Die Erstellung der Agenda war von den beiden Ministern 2012 initiiert worden. Koordiniert und moderiert wurden die Arbeiten von der Wirtschaftsinitiative Baden-Württemberg: Connected (bwcon) und dem Unternehmernetzwerk CyberForum e.V.  sowie vom Fraunhofer-Institut für Arbeitswirtschaft und Organisation (IAO). Übergeben wurde die Agenda an die Minister durch Alf Henryk Wulf (bwcon), Martin Hubschneider (CyberForum) und Prof. Peter Lockemann (Forschungszentrum Informatik).
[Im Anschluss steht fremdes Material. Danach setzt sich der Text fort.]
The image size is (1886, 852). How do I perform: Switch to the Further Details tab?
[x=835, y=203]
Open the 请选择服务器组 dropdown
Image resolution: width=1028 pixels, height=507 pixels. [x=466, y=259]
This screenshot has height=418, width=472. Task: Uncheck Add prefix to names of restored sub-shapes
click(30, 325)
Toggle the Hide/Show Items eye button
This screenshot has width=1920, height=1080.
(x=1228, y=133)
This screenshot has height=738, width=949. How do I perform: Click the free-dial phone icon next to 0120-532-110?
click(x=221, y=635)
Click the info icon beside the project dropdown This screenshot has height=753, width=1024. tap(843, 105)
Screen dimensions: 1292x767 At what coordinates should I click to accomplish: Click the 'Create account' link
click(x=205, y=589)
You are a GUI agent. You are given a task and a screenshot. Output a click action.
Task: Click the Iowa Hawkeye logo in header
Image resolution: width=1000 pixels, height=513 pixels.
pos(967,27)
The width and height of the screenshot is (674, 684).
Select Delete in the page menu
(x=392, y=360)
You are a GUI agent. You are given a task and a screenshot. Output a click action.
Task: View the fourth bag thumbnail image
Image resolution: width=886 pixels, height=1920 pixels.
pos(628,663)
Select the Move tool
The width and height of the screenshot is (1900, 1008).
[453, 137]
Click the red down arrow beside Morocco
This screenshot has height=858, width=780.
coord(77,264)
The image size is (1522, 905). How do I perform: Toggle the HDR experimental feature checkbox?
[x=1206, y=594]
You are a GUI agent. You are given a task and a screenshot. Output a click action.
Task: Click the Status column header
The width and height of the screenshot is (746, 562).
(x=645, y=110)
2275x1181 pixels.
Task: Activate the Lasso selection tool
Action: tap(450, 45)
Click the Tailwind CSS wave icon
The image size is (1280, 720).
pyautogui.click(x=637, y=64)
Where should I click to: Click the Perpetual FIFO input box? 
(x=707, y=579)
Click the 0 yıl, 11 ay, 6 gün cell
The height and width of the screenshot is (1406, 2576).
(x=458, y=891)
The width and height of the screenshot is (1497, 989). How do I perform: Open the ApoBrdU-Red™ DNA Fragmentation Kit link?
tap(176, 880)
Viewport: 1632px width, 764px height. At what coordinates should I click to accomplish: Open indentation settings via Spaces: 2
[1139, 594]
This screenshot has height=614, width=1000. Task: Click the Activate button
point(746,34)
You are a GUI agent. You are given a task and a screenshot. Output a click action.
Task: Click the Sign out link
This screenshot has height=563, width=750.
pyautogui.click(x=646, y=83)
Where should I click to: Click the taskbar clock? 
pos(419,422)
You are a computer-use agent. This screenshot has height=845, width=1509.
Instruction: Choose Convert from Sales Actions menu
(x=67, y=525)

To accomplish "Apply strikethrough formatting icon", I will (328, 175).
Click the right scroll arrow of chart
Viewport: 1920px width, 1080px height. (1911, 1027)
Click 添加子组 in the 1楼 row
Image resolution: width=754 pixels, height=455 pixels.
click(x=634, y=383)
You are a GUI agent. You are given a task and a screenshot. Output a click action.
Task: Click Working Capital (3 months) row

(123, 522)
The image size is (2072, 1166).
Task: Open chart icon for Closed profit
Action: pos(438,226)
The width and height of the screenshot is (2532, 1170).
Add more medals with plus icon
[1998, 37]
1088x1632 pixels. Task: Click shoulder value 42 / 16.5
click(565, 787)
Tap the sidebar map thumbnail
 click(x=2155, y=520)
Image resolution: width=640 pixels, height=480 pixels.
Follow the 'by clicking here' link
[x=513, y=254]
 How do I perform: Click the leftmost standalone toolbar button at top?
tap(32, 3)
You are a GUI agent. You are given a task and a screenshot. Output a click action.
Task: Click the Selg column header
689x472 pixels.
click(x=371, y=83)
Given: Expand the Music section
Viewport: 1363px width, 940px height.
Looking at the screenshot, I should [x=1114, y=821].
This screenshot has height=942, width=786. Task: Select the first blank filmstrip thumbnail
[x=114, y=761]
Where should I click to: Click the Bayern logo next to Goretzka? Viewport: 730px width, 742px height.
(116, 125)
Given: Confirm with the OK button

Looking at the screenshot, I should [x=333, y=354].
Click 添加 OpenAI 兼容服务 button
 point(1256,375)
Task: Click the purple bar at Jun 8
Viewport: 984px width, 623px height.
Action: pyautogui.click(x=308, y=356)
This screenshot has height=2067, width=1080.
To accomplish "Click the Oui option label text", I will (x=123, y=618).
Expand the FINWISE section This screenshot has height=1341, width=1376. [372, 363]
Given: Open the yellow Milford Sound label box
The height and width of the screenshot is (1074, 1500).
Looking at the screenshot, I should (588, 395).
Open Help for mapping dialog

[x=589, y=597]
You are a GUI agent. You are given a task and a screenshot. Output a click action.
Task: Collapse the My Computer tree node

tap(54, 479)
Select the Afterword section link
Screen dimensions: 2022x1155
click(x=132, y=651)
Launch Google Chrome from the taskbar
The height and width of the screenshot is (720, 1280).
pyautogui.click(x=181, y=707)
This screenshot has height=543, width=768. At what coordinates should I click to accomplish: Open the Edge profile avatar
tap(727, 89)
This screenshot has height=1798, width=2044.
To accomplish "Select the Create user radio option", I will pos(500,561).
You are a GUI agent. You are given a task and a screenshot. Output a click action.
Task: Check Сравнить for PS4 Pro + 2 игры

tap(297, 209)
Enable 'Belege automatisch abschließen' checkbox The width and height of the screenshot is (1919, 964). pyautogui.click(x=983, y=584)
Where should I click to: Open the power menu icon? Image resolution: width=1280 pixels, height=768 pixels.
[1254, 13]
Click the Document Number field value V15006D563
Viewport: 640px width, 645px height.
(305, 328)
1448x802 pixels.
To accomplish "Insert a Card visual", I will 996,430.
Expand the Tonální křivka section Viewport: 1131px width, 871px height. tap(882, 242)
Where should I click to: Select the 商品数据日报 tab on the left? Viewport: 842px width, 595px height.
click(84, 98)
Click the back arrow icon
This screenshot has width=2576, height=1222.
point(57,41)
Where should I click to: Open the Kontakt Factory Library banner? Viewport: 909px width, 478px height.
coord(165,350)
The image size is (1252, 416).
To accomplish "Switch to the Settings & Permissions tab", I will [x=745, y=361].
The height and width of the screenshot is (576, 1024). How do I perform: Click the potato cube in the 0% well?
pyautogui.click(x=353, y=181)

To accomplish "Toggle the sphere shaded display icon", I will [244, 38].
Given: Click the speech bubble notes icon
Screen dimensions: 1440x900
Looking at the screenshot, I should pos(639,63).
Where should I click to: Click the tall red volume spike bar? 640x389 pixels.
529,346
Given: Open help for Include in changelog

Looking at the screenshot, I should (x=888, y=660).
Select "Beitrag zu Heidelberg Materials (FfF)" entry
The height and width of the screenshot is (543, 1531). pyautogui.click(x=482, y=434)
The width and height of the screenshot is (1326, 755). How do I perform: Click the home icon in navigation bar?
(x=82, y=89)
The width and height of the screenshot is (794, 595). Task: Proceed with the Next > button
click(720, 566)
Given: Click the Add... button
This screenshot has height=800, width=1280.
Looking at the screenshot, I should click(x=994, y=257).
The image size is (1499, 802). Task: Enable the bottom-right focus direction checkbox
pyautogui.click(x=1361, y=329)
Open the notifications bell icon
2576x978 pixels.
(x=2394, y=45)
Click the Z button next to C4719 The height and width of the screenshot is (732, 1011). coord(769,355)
Mit der Digitalen Agenda 2020+ an die Spitzenposition

Die Digitale Agenda 2020+ der Experten soll Baden-Württemberg in mehrfacher Hinsicht fit für die Zukunft machen: zum einen soll das Land durch weiteren Ausbau und Einsatz von IKT seine führende Rolle als Wirtschaftsstandort sichern; zum anderen sollen gesellschaftliche und ökologische Herausforderungen gemeistert werden. „Schon heute nimmt Baden-Württemberg eine Spitzenposition in der IKT-Wirtschaft und vor allem in der Unternehmenssoftware ein“, so Martin Hubschneider, Vorstand des CyberForum e.V. „Durch die Umsetzung der Digitalen Agenda 2020+ kann diese Führungsrolle bis ins Jahr 2020 noch weiter ausgebaut werden. Baden-Württemberg wird so quasi zum „Musterländle“ für die Symbiose einer erfolgreichen und nachhaltigen Wirtschaft.“

IKT als zentrale Querschnittstechnologie

Besonders hervorheben wollten die Experten bei der Übergabe, wie IKT zur Lösung gesellschaftlicher Herausforderungen maßgeblich beiträgt und wie die Wettbewerbsfähigkeit im Land für die Zukunft gesichert werden kann. Der Nachdruck der Empfehlungen liegt dabei auf der Nutzung der IKT als zentrale Querschnittstechnologie für eine sichere und nachhaltige Energieversorgung, eine flexible und energiesparende Produktion, eine moderne und umfassende Gesundheitsversorgung und eine vielseitige und umweltverträgliche Mobilität. „IKT wird von Unternehmen aller Branchen als das aktuell und zukünftig wichtigste Technologiefeld für die eigene Leistungsfähigkeit erachtet“, so Alf Henryk Wulf, Vorstandsvorsitzender der bwcon. „Deshalb ist es für Baden-Württemberg existenziell wichtig traditionell starke Branchen wie Fahrzeug- und Maschinenbau durch den Einsatz von IKT fit zu machen für die Industrie 4.0, für die revolutionäre Umgestaltung der Produktion.“

Prof. Peter Lockemann vom Forschungszentrum Informatik fügt hinzu: „Dank der herausragenden Forschungsinfrastruktur bringt Baden-Württemberg für diese Umgestaltung gute Voraussetzungen mit. Doch neben der Infrastruktur bedarf es auch hochqualifizierter Fachkräfte. Und dazu gehört, bereits in den Schulen die Begeisterung für Naturwissenschaft und Technik zu wecken."